WORK INSTRUCTION ::
Beneath this line sits some data. Return only its lines from the one holding "This screenshot has width=1400, height=618." through the one holding "Instruction: Click attachment value 产品技术要求", inclusive, exactly, with the images removed.

DATA SHOWN ::
====
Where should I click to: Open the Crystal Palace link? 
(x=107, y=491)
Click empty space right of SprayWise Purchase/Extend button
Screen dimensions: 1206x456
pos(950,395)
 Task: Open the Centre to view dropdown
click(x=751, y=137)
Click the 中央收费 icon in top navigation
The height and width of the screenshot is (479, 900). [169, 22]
====
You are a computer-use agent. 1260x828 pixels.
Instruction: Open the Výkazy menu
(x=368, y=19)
====
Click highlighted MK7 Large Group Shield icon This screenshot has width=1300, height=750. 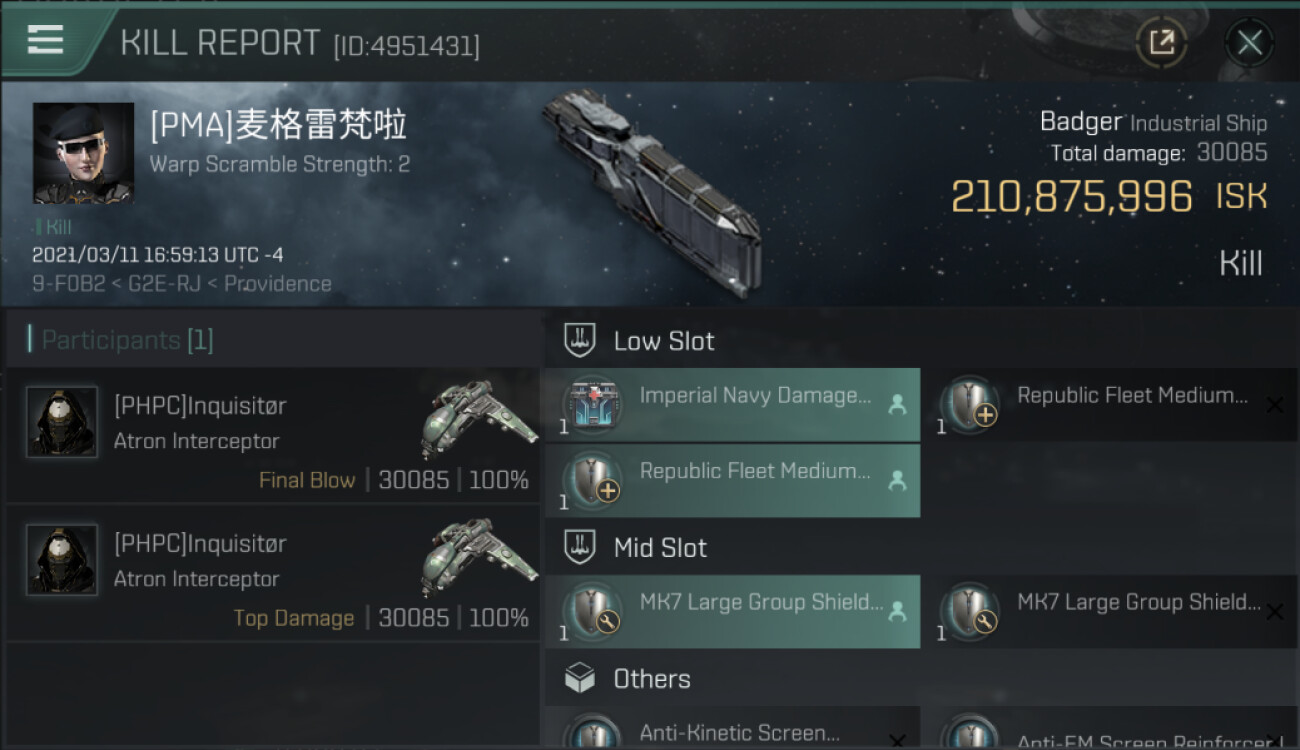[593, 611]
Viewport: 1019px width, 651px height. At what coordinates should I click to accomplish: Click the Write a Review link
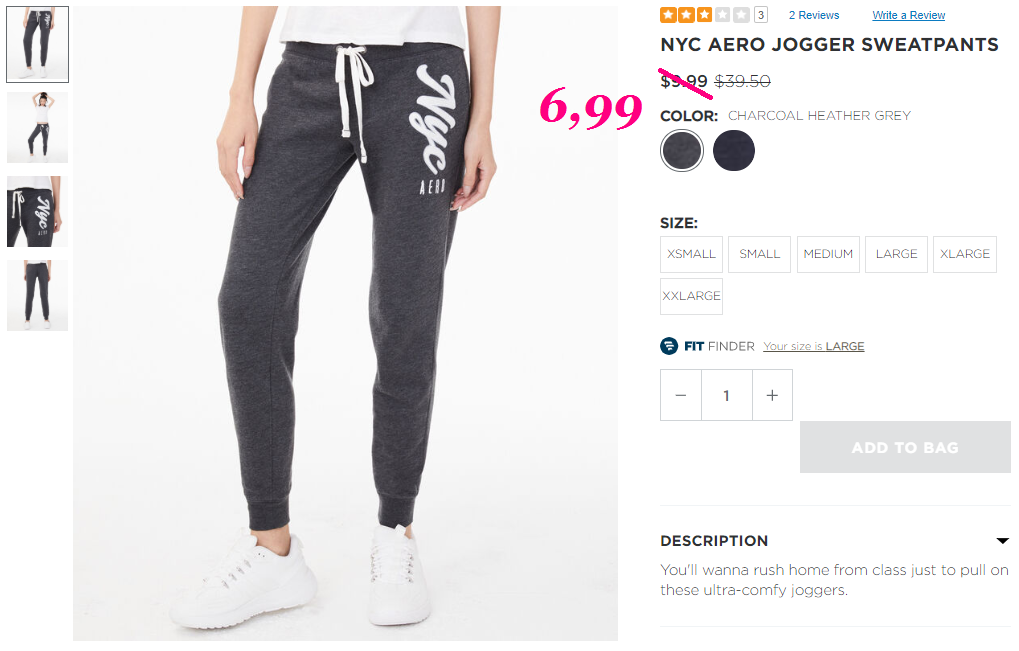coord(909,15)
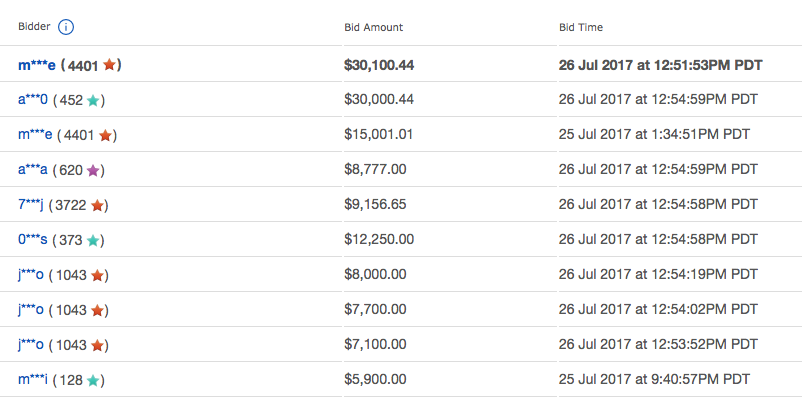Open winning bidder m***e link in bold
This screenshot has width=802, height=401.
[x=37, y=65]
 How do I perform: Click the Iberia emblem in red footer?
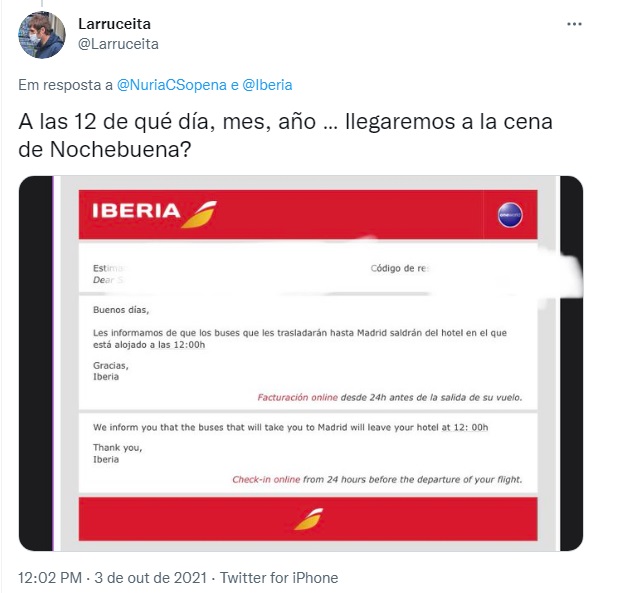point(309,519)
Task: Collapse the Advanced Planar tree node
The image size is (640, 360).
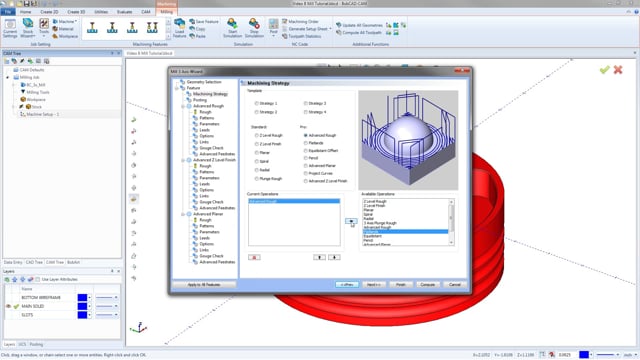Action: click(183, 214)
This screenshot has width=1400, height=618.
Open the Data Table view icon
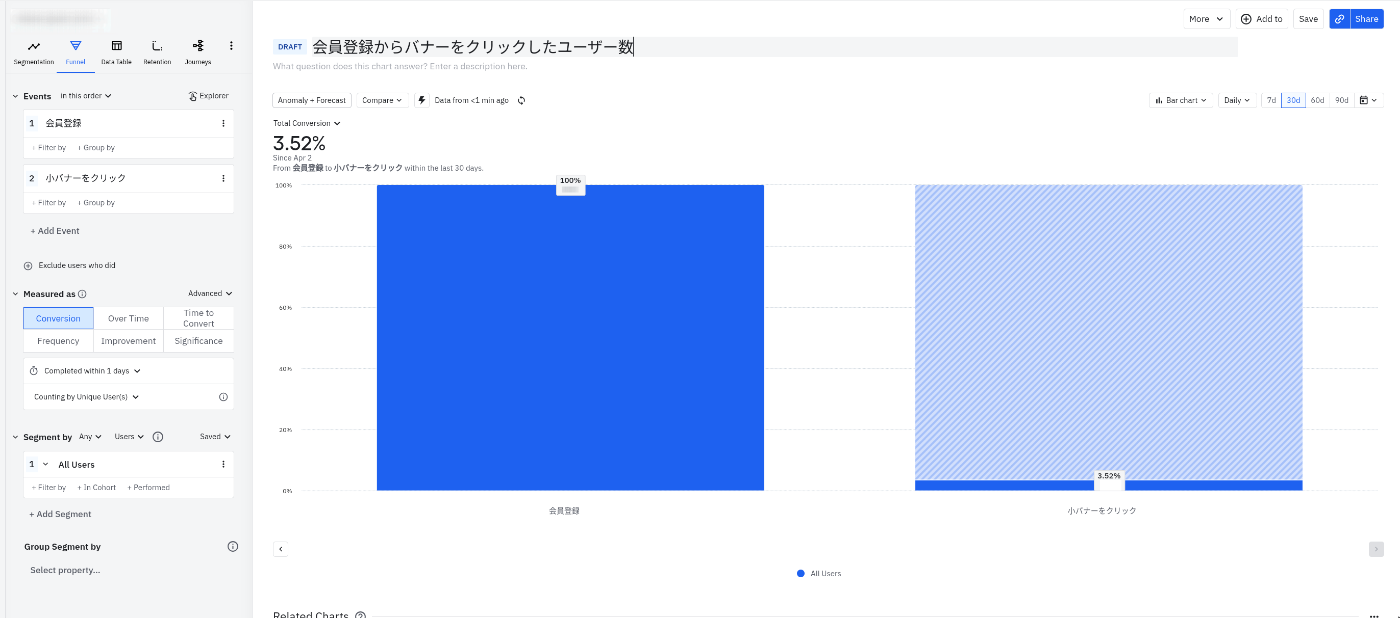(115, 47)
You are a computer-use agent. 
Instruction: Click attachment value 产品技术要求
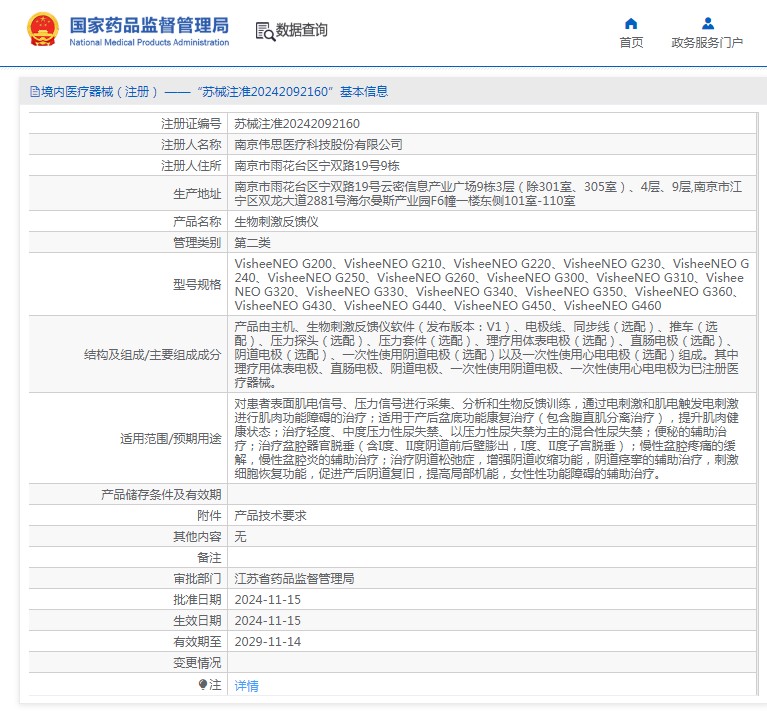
====
FINISHED TASK ::
This screenshot has width=1400, height=618.
Open the Data Table view icon
(115, 47)
You are a computer-use agent. 
Instruction: Click attachment value 产品技术要求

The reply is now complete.